• **What you will do**
Print, without alteration, the lines that extend from the one holding "The width and" to the final line of the listing below.
------------------------------------------------------------------------
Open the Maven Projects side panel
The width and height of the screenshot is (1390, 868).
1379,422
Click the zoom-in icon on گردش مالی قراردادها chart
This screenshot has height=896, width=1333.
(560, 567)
------------------------------------------------------------------------
• **Output for this task**
The width and height of the screenshot is (1390, 868).
1379,422
Click the zoom-in icon on گردش مالی قراردادها chart
This screenshot has height=896, width=1333.
(560, 567)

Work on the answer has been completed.